→ The exercise: Rename "Dismiss" to "Close" in the entries starting at the line containing "Task: Click the Medical Emergency icon" and ending at the end of the entries, and reproduce only those lines with nothing else changed.

--- --- ---

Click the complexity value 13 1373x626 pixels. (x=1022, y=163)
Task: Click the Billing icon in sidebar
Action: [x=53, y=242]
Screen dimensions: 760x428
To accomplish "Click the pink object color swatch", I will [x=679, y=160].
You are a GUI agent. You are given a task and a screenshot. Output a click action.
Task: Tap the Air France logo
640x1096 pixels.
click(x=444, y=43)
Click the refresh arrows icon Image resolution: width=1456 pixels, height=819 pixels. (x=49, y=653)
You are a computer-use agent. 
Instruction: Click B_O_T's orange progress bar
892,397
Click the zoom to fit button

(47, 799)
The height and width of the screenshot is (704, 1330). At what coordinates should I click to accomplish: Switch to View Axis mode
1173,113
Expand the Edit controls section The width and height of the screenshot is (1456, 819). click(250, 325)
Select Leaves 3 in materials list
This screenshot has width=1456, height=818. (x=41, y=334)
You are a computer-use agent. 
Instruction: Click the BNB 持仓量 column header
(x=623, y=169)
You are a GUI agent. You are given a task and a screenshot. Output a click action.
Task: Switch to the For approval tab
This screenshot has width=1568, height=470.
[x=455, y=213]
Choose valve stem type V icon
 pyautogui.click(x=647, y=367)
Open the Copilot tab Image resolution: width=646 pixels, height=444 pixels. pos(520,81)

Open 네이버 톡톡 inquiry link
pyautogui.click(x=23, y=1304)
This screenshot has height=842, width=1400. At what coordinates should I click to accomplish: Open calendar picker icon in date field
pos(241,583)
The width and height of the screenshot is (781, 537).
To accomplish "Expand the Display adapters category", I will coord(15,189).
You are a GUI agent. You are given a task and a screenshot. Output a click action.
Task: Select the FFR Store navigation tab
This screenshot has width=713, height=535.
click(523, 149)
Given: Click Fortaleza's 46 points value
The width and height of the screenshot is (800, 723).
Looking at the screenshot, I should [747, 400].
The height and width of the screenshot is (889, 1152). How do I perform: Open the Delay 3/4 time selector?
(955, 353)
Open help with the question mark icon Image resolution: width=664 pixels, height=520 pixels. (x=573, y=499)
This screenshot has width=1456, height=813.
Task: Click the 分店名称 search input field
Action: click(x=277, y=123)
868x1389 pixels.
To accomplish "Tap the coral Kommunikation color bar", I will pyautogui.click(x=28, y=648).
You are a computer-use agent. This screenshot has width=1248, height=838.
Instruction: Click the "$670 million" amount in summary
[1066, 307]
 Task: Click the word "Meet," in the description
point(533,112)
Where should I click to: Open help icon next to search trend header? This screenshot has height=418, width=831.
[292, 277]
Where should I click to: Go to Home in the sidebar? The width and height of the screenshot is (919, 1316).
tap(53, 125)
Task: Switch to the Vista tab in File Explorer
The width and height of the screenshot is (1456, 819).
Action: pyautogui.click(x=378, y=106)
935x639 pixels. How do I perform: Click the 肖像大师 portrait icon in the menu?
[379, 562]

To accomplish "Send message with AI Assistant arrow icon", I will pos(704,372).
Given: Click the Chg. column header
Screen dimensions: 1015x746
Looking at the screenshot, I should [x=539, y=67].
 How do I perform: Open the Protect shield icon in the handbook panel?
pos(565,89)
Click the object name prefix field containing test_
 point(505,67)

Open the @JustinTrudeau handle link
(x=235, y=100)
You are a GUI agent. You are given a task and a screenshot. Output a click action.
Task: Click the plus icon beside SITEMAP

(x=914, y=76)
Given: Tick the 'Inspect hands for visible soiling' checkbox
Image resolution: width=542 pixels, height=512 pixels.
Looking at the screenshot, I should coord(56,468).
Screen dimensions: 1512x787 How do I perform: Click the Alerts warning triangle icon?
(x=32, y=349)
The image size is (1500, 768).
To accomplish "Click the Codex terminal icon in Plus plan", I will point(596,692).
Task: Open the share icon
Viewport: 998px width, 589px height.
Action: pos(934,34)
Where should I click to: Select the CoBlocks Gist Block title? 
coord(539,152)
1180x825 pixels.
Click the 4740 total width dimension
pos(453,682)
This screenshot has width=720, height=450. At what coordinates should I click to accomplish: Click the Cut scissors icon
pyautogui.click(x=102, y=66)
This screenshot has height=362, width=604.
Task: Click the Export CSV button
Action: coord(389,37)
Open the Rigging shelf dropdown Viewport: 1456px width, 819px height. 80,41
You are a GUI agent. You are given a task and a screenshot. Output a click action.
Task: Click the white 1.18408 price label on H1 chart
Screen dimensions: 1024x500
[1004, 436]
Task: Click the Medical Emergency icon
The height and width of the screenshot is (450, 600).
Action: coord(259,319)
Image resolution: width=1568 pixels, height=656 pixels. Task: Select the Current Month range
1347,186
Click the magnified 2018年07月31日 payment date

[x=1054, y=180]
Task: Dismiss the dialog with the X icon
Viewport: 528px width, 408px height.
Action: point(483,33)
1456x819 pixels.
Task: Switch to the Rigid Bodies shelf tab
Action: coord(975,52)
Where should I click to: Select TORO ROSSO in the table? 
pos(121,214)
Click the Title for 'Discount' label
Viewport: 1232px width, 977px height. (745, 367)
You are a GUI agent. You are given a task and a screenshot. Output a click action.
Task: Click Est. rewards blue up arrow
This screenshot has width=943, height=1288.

--- --- ---

→ Exercise response:
Task: Click the Medical Emergency icon
The height and width of the screenshot is (450, 600).
Action: coord(259,319)
Image resolution: width=1568 pixels, height=656 pixels. Task: Select the Current Month range
1347,186
Click the magnified 2018年07月31日 payment date

[x=1054, y=180]
Task: Close the dialog with the X icon
Viewport: 528px width, 408px height.
Action: point(483,33)
1456x819 pixels.
Task: Switch to the Rigid Bodies shelf tab
Action: coord(975,52)
Where should I click to: Select TORO ROSSO in the table? 
pos(121,214)
Click the Title for 'Discount' label
Viewport: 1232px width, 977px height. (745, 367)
You are a GUI agent. You are given a task and a screenshot. Output a click action.
Task: Click Est. rewards blue up arrow
This screenshot has width=943, height=1288.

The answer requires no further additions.